Kidney vetch (Anthyllis vulneraria) favours dry grassland
habitats, either on chalk downland or close to coasts. It is common throughout
Great Britain. It is a plant that has many local names, including “fingers and
thumbs” and “lamb’s foot”. In Yorkshire, East Anglia and Dorset it is known as “lady’s
finger” after its silky, finger-like bracts – small leaves that appear just
below the flower-heads.
In the Middle Ages the plant was regarded throughout Europe
as a medicinal herb, particularly for healing wounds – hence the botanical name
“vulneraria”, from the Latin “vulnus”, meaning a wound.
It was called kidney vetch due to the old superstition that a
plant that looked in part like a part of the human body must have been so
designed by God as a hint that it had a beneficial role in treating ailments of
that part of the body.
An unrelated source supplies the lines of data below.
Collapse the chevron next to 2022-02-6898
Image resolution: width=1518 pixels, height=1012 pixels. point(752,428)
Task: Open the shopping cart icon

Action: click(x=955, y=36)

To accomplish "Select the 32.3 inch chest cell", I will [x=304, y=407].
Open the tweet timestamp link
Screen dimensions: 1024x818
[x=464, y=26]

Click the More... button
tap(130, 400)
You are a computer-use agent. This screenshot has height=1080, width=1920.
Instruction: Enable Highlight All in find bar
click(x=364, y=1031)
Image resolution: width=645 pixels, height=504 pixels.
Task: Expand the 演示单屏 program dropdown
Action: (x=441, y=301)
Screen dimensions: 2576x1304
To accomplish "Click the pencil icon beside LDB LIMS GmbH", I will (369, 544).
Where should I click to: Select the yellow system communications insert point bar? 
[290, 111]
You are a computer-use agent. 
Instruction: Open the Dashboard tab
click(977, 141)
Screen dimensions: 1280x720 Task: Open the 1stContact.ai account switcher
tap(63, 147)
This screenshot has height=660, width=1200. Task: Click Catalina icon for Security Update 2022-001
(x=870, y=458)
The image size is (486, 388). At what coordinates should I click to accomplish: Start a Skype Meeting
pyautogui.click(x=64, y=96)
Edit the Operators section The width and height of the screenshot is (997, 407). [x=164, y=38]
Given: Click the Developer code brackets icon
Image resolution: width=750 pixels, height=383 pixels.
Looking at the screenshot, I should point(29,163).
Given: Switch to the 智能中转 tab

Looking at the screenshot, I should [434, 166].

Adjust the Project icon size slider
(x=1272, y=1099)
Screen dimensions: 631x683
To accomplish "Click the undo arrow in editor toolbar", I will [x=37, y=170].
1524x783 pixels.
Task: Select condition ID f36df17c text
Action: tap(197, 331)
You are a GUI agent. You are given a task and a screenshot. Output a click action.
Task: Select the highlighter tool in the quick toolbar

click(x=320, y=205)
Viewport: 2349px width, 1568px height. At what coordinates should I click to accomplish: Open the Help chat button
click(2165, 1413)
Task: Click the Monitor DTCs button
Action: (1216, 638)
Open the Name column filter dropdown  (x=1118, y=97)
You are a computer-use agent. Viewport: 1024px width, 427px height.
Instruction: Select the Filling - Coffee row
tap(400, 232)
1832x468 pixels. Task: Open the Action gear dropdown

In this case the kidney-shaped flowers were a clue to
the plant’s supposed ability to cure kidney diseases.
Kidney vetch grows more or less upright to a height of up to
24 inches (60 cms). The stems and leaves have a silky feel. On each leaf stem
the terminal leaflet is much larger than the rest.
The flower-heads, which appear between June and September,
are carried on long stalks with leaf-like bracts beneath them. The
kidney-shaped flowers, which can be yellow, orange, red or purple, are a rich
source of nectar but the stiff petals are too heavy for many small insects to
open, so the rewards are mainly on offer to bumble bees.
The flowers go brown as they fade, after which the seed pods
are enclosed by the purple-tipped woolly sepals.
Kidney vetch is a food plant of the small blue butterfly.